Problem to solve: In the entries below, find the line containing "Instruction: Click the" and the line containing "Task: Select 设备台账 in the asset sidebar". Copy those two lines and everything between them exactly, and only that.

Source data:
□ □ □ □ □

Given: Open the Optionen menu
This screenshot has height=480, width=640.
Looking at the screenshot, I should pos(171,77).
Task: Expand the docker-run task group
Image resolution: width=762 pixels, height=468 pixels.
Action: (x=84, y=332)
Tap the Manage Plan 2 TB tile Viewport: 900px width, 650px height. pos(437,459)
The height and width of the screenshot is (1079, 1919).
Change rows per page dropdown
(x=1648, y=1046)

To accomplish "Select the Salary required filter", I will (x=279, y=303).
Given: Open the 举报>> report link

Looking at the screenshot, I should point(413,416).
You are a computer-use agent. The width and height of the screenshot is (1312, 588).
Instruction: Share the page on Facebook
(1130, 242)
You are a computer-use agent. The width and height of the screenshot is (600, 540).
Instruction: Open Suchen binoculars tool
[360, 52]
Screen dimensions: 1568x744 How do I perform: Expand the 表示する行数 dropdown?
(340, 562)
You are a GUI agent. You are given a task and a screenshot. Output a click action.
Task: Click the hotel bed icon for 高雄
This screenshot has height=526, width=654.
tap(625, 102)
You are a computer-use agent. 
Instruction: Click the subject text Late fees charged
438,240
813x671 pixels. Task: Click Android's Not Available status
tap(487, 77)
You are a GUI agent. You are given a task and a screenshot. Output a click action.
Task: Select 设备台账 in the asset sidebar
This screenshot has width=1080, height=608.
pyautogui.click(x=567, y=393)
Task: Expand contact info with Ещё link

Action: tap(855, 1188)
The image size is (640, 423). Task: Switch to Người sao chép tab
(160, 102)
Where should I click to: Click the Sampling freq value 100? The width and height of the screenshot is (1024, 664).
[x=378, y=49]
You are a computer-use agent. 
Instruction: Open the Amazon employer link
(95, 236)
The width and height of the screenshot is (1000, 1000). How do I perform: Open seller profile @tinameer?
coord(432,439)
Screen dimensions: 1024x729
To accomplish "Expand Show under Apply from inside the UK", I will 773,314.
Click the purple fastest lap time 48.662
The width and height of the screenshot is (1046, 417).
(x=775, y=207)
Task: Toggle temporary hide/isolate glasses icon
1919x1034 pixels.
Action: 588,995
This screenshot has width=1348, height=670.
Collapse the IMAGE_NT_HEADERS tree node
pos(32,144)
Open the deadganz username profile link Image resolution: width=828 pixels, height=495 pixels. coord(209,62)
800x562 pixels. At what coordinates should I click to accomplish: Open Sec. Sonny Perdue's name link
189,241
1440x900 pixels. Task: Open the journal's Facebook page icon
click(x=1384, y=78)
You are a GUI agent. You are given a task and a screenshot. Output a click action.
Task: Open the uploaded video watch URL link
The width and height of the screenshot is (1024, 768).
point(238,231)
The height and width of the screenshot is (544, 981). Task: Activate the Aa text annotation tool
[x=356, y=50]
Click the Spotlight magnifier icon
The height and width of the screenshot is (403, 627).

□ □ □ □ □

The answer:
Instruction: Click the subject text Late fees charged
438,240
813x671 pixels. Task: Click Android's Not Available status
tap(487, 77)
You are a GUI agent. You are given a task and a screenshot. Output a click action.
Task: Select 设备台账 in the asset sidebar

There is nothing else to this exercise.